Feeling his sweat drying around the back of his neck and beneath his arms, he considered the fact that maybe he wasn’t cut out for being a team lead. He certainly couldn’t deal with fights breaking out every day. That wasn’t what he wanted his summer to be like.
He had to break up another fight after dinner, though the short, terse conversation among the three of them, Marston, Bede, and him, seemed to clear the air a bit more.
He could even say it was interesting watching the way Bede’s mind seemed to work, especially when Marston told him to take a shower. There was lightning in Bede’s eyes, dark eyes like hammered blue stone, as he seemed to make corner-sharp decisions about how he was going to keep the peace between him and Marston.
Both men seemed to care for Kell a great deal. Marston was in love with Kell, obviously. Who knew how Bede really felt, though he seemed to be struggling between pretending he didn’t care and admitting that he did care. A lot.He’s like a brother to me.
Well, Galen could go along with that, and maybe this was the hump he had to get over before settling into the job he’d signed up for. He just had to remind himself that just like on the farm, everything in the valley would have its own season, and that time and water could wear away stone. All he had to do was be observant enough to see how the dynamics on his team unfolded.
In the meantime, he went back to his tent after dinner, his little green canvas sanctuary, unlaced his boots, took them off,and put his feet up, head on the pillow, stretched out on his cot, while he went over the files one more time.
Nothing new popped out except that Winston Ludlow was the only member of Bede’s gang to get shot and die.
Too bad for Bede. Too bad for Winston. People who attended drug deals in unsavory back alleys kind of deserved what they got.
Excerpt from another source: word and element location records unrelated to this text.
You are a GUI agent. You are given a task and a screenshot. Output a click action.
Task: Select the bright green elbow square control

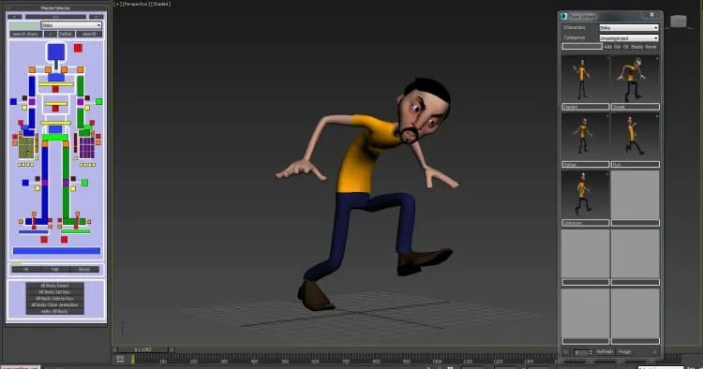click(x=98, y=102)
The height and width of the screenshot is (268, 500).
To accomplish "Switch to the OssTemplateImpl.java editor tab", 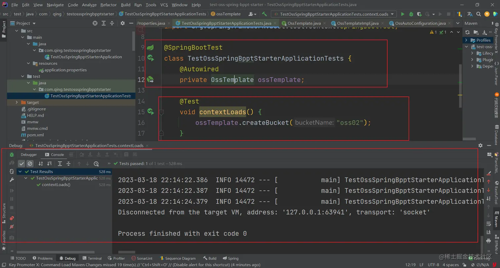I will click(x=357, y=23).
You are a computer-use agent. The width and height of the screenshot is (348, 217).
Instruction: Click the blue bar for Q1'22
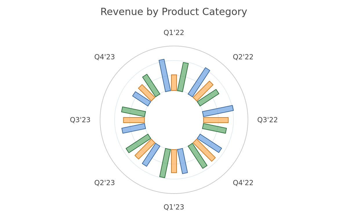tap(165, 76)

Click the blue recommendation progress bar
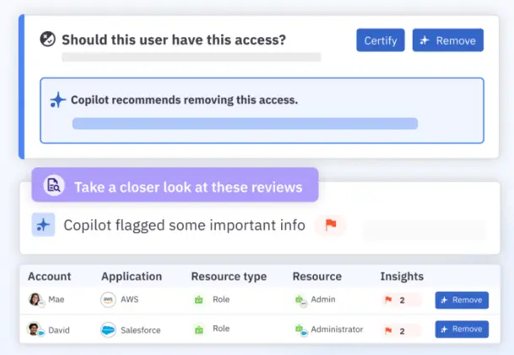point(245,123)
Didn’t they?
He must have dozed off, the open folders slipping from his chest to the wood platform beneath his cot. When his eyes flew open, he realized how dark it was getting, and that he might be late for the evening’s campfire, surely one of the sweetest points of the day, at least to hear Gabe, Royce, and Marston tell it.
Hustling, he stashed the papers in his little storage shelf, then put on and laced up his work boots. Grabbing his jean jacket on his way out of his tent, he made his way through the shadowed woods to the fire pit.
There was no telling whether the night would be warm or whether the darkness would cool it down. He put the jacket down on a bale of hay and gathered up dry sticks and twigs before going to the fire pit.
There was someone already there, skillfully stacking logs. Galen recognized him as Blaze, a member of Gabe’s team.
In spite of briefly having met the other parolees in the valley on Sunday, Galen hadn’t worked much with any of them, and was surprised to see Blaze working away like an ordinary citizen. Someone who might be a decent guy. Gabe seemed to like him, and Blaze was a whiz at finding just the right shape and size of sticks for roasting marshmallows for s’mores.
“Here and here,” said Galen as he handed Blaze his hastily gathered sticks.
“This one and this, yes. But not that one.” Blaze tossed a few sticks onto the pile of logs that Gabe was just kneeling to light. “You did good, though.”
Blaze laughed, his smile wide, like he’d not just gotten let out of prison after two years behind bars. So nonchalant. Sowhateverabout it all.